▶ [Activity]
For the listing below, print exactly the lines from the line with "upgrading the Intel" to the line with "[Intel Footer Logo] (153, 2125)", both included, and nothing beyond them.

▶ [Dataset]

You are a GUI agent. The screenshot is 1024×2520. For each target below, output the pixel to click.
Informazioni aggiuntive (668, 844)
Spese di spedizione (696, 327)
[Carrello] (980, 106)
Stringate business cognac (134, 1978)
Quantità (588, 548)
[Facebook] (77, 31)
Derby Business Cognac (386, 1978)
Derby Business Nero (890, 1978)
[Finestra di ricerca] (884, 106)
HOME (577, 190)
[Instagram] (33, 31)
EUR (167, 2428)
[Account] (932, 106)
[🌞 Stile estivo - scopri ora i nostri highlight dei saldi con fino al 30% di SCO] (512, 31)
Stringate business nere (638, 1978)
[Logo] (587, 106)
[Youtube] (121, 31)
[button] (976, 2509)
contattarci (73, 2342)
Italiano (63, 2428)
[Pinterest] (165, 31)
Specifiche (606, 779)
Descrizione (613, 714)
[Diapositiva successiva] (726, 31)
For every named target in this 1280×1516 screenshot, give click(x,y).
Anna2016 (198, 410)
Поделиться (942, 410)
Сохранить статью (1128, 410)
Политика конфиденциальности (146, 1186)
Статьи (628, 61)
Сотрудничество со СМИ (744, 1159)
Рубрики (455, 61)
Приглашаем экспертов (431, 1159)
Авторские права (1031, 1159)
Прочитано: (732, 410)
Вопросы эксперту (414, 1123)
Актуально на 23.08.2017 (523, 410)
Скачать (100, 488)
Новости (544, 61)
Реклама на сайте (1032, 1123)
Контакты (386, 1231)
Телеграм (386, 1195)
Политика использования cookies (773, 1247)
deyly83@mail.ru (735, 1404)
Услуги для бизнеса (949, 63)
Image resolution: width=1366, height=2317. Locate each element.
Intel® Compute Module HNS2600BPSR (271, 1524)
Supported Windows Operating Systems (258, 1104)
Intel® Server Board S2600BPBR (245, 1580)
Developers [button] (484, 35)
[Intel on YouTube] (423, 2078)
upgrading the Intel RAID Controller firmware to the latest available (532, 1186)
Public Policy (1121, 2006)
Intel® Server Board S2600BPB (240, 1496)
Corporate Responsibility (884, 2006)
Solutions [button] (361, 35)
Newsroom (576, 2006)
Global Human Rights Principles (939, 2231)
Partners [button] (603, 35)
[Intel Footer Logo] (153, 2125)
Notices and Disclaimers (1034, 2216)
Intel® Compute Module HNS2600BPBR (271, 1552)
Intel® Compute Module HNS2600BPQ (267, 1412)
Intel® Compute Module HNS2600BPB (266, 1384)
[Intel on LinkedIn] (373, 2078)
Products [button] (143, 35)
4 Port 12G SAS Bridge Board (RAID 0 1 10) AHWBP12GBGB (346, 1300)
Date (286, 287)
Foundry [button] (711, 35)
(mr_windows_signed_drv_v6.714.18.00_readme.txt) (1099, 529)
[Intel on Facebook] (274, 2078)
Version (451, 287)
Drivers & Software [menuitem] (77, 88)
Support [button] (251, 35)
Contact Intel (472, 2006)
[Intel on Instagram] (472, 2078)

▶ [Answer space]
upgrading the Intel RAID Controller firmware to the latest available (532, 1186)
Public Policy (1121, 2006)
Intel® Server Board S2600BPB (240, 1496)
Corporate Responsibility (884, 2006)
Solutions [button] (361, 35)
Newsroom (576, 2006)
Global Human Rights Principles (939, 2231)
Partners [button] (603, 35)
[Intel Footer Logo] (153, 2125)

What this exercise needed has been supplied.